I’m a big fan of the cringe-inducing NBC comedy series “The Office.” The storyline that never fails to make me squirm in my easy chair is the running subplot in which Jim, a young paper salesman, carries on a messy intra-office romance with Pam, the wholesome, unavailable receptionist.
Perhaps you have a few Jims and Pams on your payroll. Do you encourage these romantic chess games, strictly forbid them or take the easy way out and pretend they don’t exist?
It seems human resources professionals are growing less worried about the negative effects of workplace romance.
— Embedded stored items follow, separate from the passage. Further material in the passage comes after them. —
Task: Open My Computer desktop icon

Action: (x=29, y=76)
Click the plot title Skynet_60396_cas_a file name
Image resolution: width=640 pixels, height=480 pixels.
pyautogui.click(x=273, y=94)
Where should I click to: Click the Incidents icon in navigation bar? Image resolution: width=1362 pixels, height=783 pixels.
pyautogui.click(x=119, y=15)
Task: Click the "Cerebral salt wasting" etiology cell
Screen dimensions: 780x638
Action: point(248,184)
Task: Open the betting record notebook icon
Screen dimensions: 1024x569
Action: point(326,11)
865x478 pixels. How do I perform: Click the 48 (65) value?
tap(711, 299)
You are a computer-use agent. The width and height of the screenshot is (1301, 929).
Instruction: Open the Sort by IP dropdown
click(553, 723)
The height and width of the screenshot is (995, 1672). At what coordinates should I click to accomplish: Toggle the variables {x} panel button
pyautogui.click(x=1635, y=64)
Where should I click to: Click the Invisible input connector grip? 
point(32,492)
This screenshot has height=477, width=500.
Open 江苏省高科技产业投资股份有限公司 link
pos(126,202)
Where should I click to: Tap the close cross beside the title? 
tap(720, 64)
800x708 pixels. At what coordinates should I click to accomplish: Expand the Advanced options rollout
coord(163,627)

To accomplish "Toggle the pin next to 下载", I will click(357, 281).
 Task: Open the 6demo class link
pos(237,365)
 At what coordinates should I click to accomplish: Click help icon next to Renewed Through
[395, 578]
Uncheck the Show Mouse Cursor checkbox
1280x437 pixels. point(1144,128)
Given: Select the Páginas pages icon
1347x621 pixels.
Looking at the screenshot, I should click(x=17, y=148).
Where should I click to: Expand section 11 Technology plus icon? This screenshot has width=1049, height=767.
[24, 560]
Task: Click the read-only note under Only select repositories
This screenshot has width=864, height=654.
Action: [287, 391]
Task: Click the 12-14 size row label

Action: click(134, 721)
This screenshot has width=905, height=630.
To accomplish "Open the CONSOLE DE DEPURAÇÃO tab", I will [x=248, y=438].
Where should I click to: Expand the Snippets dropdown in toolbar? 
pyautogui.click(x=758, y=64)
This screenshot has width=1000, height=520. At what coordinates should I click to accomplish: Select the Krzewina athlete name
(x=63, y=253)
A Society for Human Resource Management/CareerJournal.com survey showed:
Fewer HR professionals think romance is not or should not be permitted in their organizations, dropping from 6 percent in 2001 to 4 percent in 2005.
- Fewer think couples may not work in the same department, dropping from 31 percent to 24 percent.
- Fewer think couples may not work on the same projects, dropping from 12 percent to 6 percent.
- Fewer think couples should not report to the same supervisor, dropping from 15 percent to 13.
- Fewer think liaisons between an employee and a customer should not be permitted, dropping from 18 percent to 13 percent.
- Fewer think romance should not take place between an employee and a vendor, dropping from 6 percent to 4 percent.
- Slightly more think there should not be romantic involvement among employees of significantly different rank, increasing from 12 percent to 16 percent.
- 4 percent still say there cannot be romance between an employee and a competitor’s employee.
The most notable attitude shift among HR professionals was a fading concern over potential sexual harassment allegations — that dropped from 95 percent to 77 percent — to a growing fear that office dating might bring about conflicts and retaliation among co-workers who lose that lovin’ feeling.